*Trecho do documento*:
#####

Os federais também investigam a possível presença de Marcos Martins Camilo, ex-chefe de Gabinete de Wanderley Barbosa. As imagens não foram conclusivas, mas um Toyota Corolla preto, veículo que ele costuma usar, foi identificado na região.
Os investigadores lembram que, em fases anteriores da Operação Fames-19, Marcos foi flagrado movimentando dinheiro em espécie, pagando boletos de interesse do governador e administrando contas pessoais de Wanderley.
A presença de um veículo Honda Civic também chamou atenção dos federais. O carro pertence a Yasmin Sotero Lustosa, filha da primeira-dama Karynne Sotero com o empresário Paulo César Lustosa Limeira, apontado como lobista do esquema de compras superfaturadas de cestas básicas para o governo do Tocantins (gestão Wanderley). Karynne e Lustosa são investigados em outros inquéritos.

#####

*Dados fornecidos*:
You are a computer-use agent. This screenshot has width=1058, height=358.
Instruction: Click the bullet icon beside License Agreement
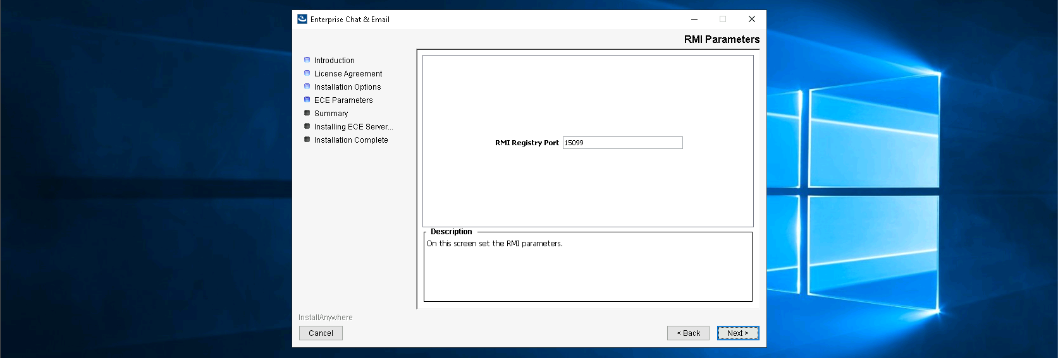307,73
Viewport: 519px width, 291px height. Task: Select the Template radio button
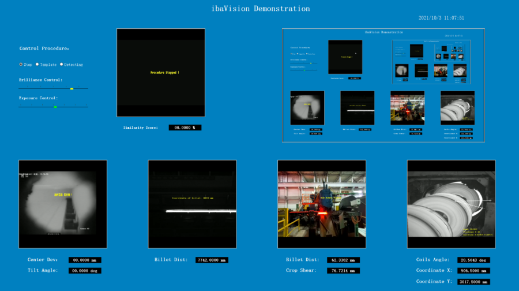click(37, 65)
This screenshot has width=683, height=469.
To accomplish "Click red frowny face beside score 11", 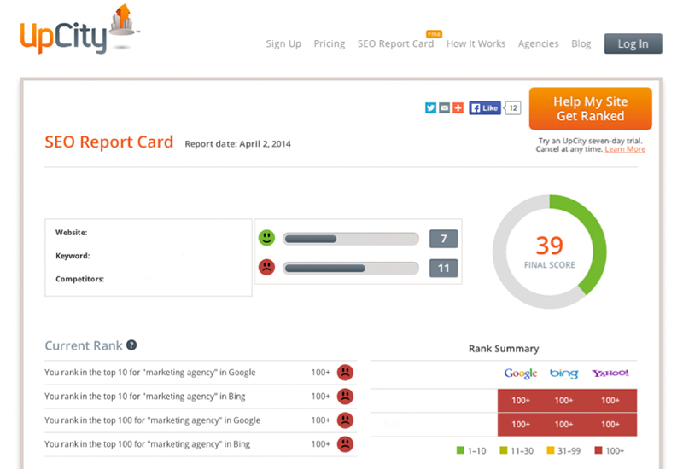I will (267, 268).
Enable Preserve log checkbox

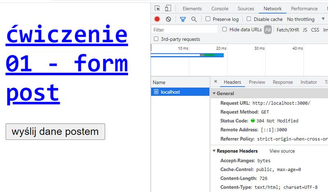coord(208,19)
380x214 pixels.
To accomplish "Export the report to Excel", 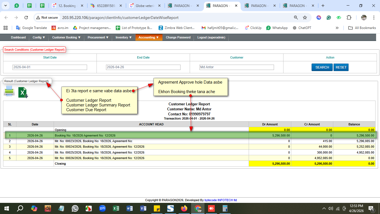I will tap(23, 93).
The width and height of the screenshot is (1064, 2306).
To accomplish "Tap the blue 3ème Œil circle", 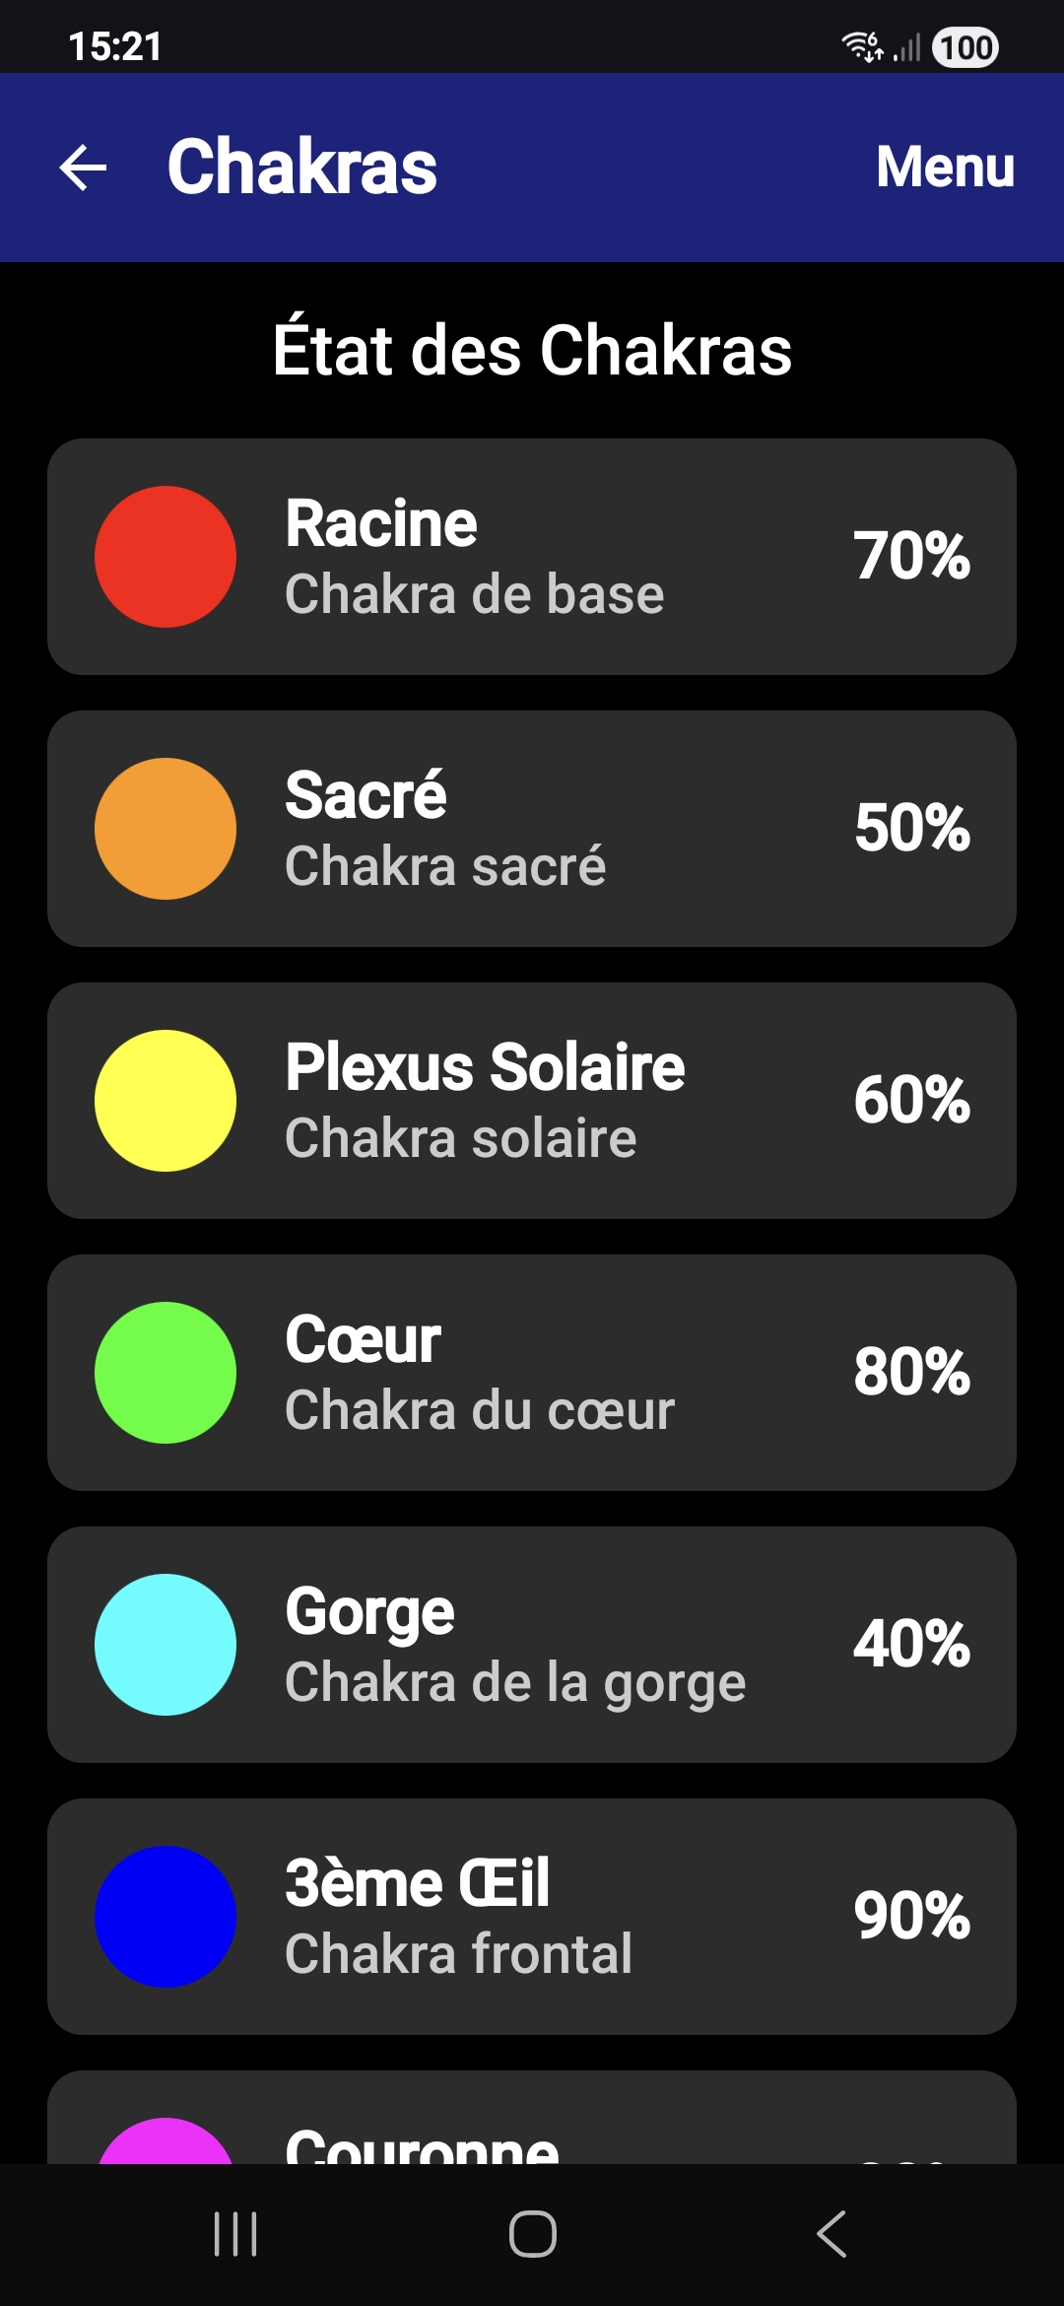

#####

*Tarefa A*: Pode reescrever o trecho sobre a Operação Fames-19 de "Os federais também" a "em outros inquéritos.", trocando "federais" por "agentes"?
*Tarefa B*: Como seguiria o trecho sobre a Operação Fames-19 a partir de onde ele termina?

*Resposta A*:
Os agentes também investigam a possível presença de Marcos Martins Camilo, ex-chefe de Gabinete de Wanderley Barbosa. As imagens não foram conclusivas, mas um Toyota Corolla preto, veículo que ele costuma usar, foi identificado na região.
Os investigadores lembram que, em fases anteriores da Operação Fames-19, Marcos foi flagrado movimentando dinheiro em espécie, pagando boletos de interesse do governador e administrando contas pessoais de Wanderley.
A presença de um veículo Honda Civic também chamou atenção dos agentes. O carro pertence a Yasmin Sotero Lustosa, filha da primeira-dama Karynne Sotero com o empresário Paulo César Lustosa Limeira, apontado como lobista do esquema de compras superfaturadas de cestas básicas para o governo do Tocantins (gestão Wanderley). Karynne e Lustosa são investigados em outros inquéritos.

*Resposta B*:
Para a PF, Yasmin teria ciência das ações e pode ter ajudado no transporte e na ocultação de materiais relevantes à investigação.
COM A PALAVRA, A DEFESA DO GOVERNADOR
"O governador Wanderlei Barbosa recebeu com estranheza mais uma operação da Polícia Federal no momento em que aumenta a expectativa pelo julgamento do Habeas Corpus que pode devolvê-lo ao cargo.
Ao mesmo tempo, reitera a sua disponibilidade para colaborar com as investigações e mantém a sua confiança na justiça e nas instituições."
COM A PALAVRA, OUTROS CITADOS
A reportagem do Estadão busca contato com as defesas de todos os citados na investigação. O espaço está aberto para manifestação.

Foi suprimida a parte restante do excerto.